Martedì 21 Aprile 2020 09:29 di Redazione WebOggi.it
Uno studio condotto da un team di ricercatori e medici del Meleam spa – società di proprietà statunitense con una sede anche a Bitonto – secondo quanto ha riportato il quotidiano La Stampa, ha evidenziato che “almeno un italiano su tre è già entrato in contatto con il virus. Anche al Sud si registrano percentuali molto alte”.
L'amministratore delegato della società, Pasquale Maria Bacco, medico e co-autore della ricerca, ha infatti dichiarato: “Noi stessi ci siamo sorpresi. Oltre al nostro test, ne abbiamo utilizzato uno cinese e uno statunitense. Stessi risultati e nessuno li ha mai smentiti. Su un campione di 100 persone, a Napoli 38 erano positive e a Bari 36. La verità scientifica è questa. Poi se questi dati non devono emergere e si vogliono raccontare altre verità, è un discorso diverso”.

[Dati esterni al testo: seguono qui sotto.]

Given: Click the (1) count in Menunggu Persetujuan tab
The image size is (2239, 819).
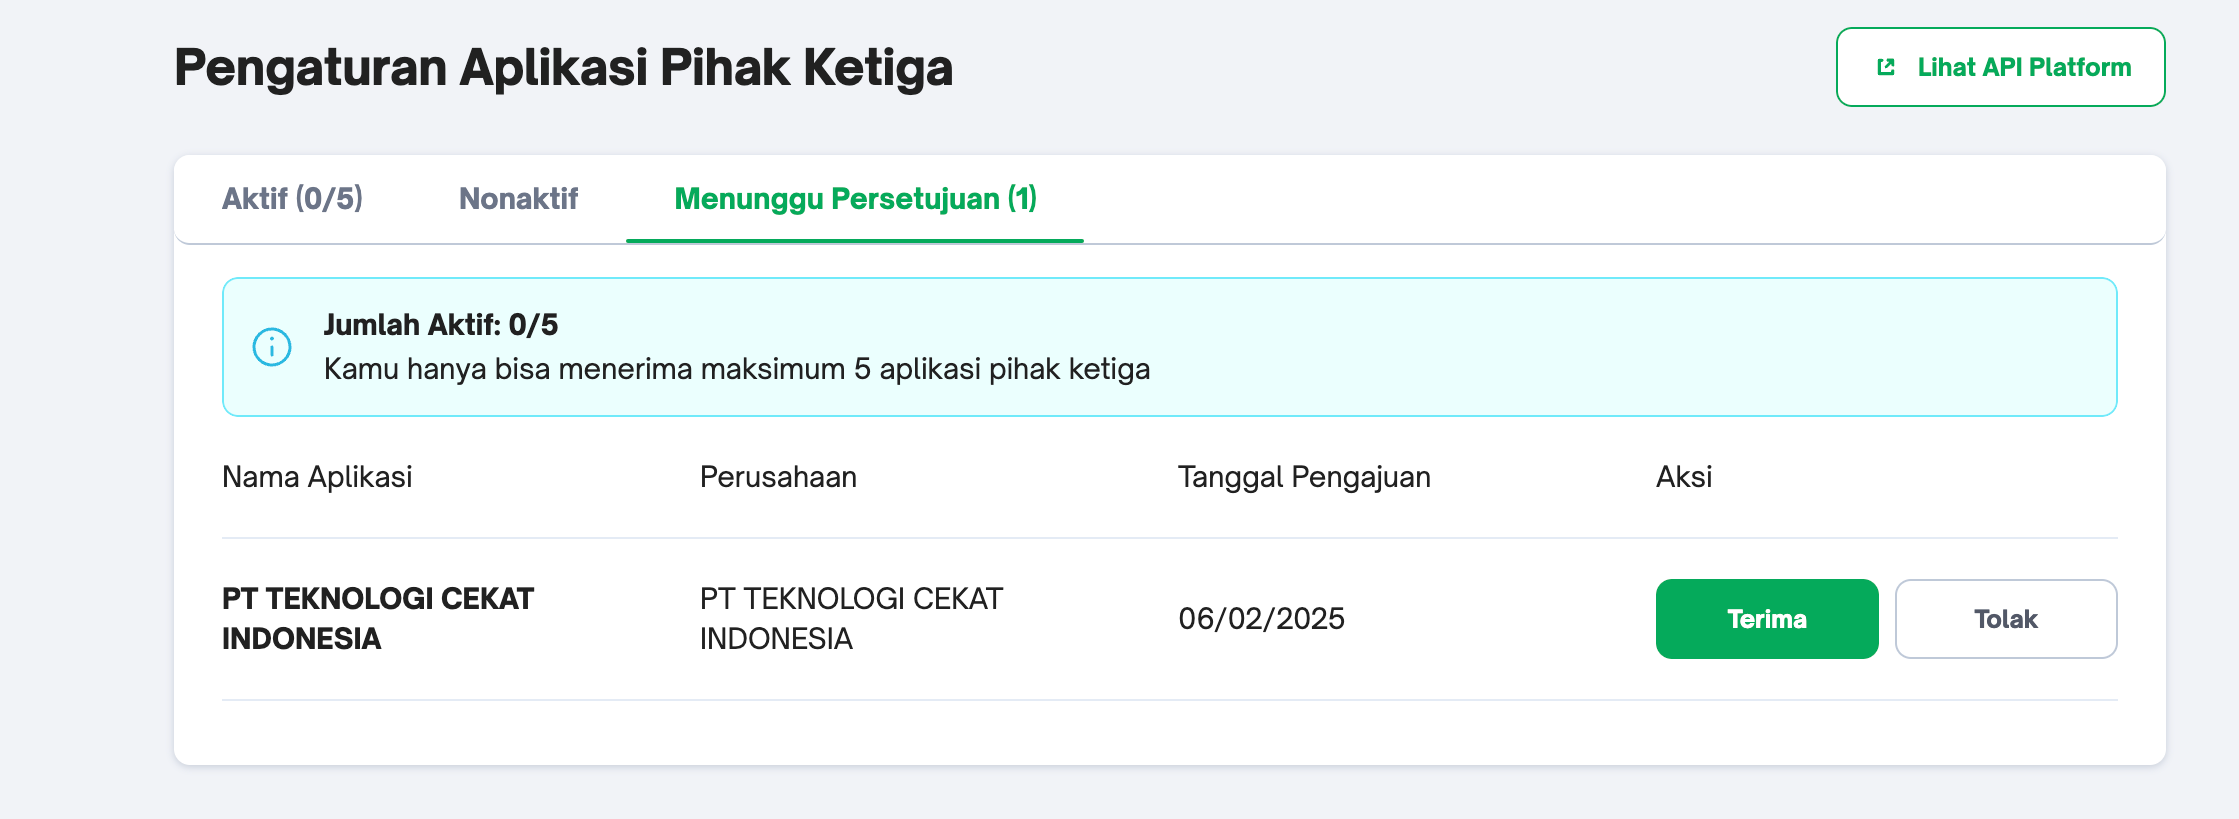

Lo studio parla del 35% di popolazione infettata, e per Bacco è dunque impossibile che il 90% degli italiani sia ancora estranea al virus. “Per noi che studiamo la microbiologia, è folle. Significa negare l’elemento caratterizzante, e cioè la forte propagazione”. Attraverso la ricerca di anticorpi in cui sono state coinvolte oltre cinquemila persone sane, divise per regioni, sesso ed età, "sono emersi picchi del 50 per cento: una persona su due manifestava anticorpi. Una conferma della capacità di infettare del Coronavirus e di essere prevalentemente asintomatico. Il virus era in Italia da ottobre. Le famose polmoniti da legionella erano già da Coronavirus, ma non di questo”. Il virus, circolato anche al Sud, ha trovato il clima ideale al Nord, ed è li che si è modificato per diventare più aggressivo.

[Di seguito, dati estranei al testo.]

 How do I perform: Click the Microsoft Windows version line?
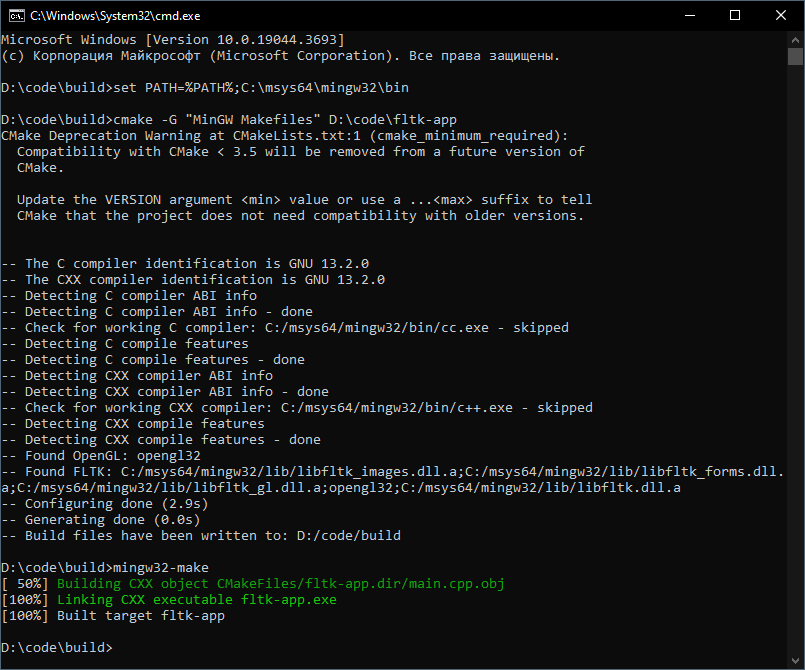pyautogui.click(x=172, y=40)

“Il virus lombardo è diverso da quello siciliano. Credo che nel meridione non avremo mai quello che è accaduto al Nord: non come numero di infettati perché la differenza non è tanta, ma come incidenza clinica. Qui si può essere fiduciosi per la stagione estiva perché il clima gioca a favore. Il virus ci sarà ancora, ma non ce ne accorgeremo”.